→ EXERCISE GOAL: Transcribe every line of the listing below word for word, leaving out the pictures.

[Listing from a pointing dataset]
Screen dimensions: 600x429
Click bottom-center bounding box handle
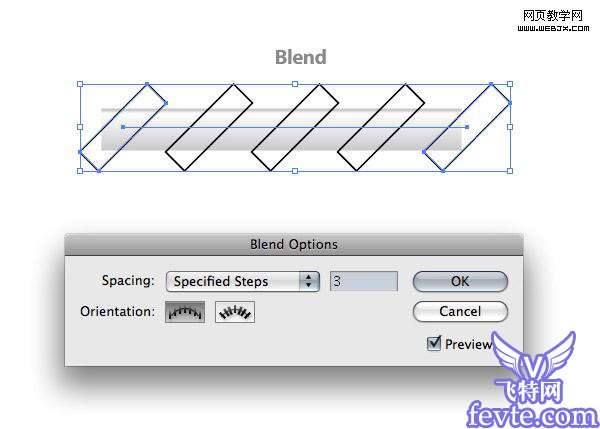tap(295, 171)
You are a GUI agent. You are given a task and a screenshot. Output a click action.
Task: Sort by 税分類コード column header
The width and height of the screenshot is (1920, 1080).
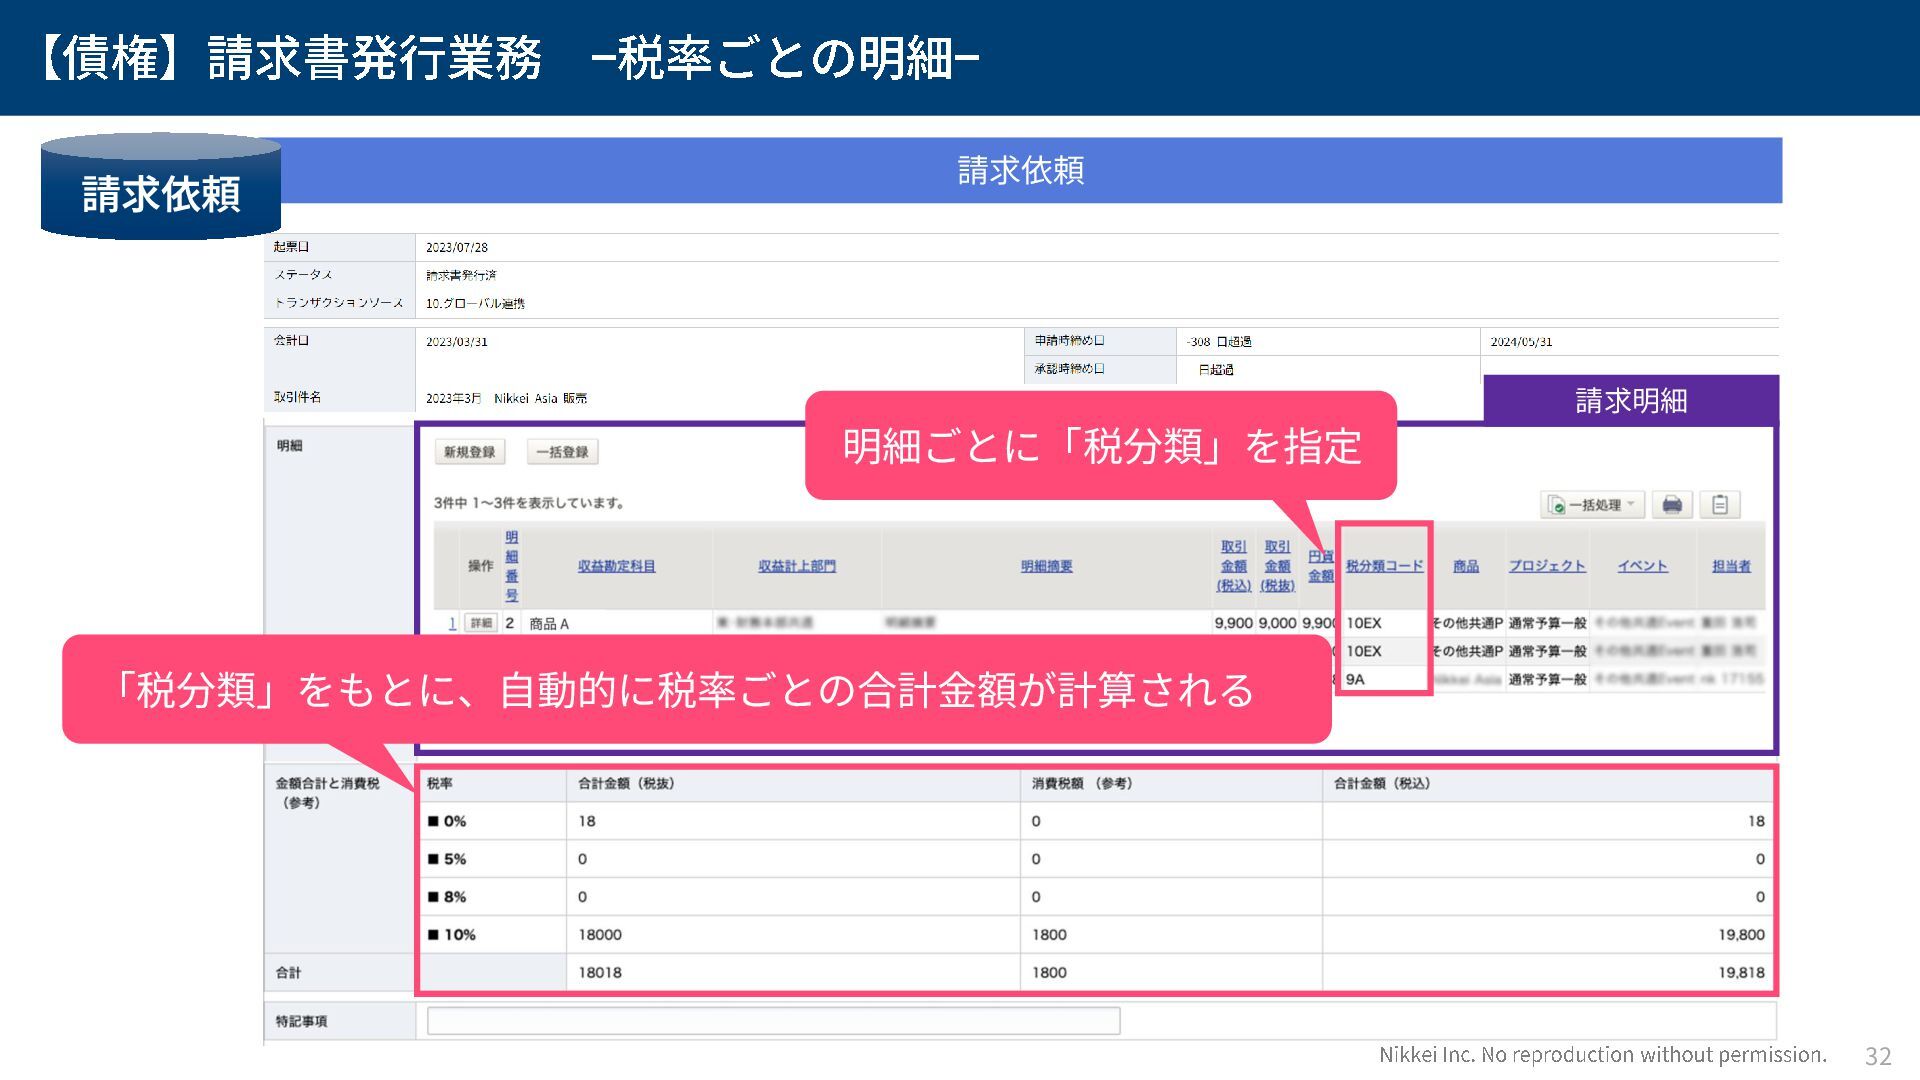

→ EXERCISE RESULT:
Screen dimensions: 600x429
Click bottom-center bounding box handle
tap(295, 171)
You are a GUI agent. You are given a task and a screenshot. Output a click action.
Task: Sort by 税分類コード column header
The width and height of the screenshot is (1920, 1080).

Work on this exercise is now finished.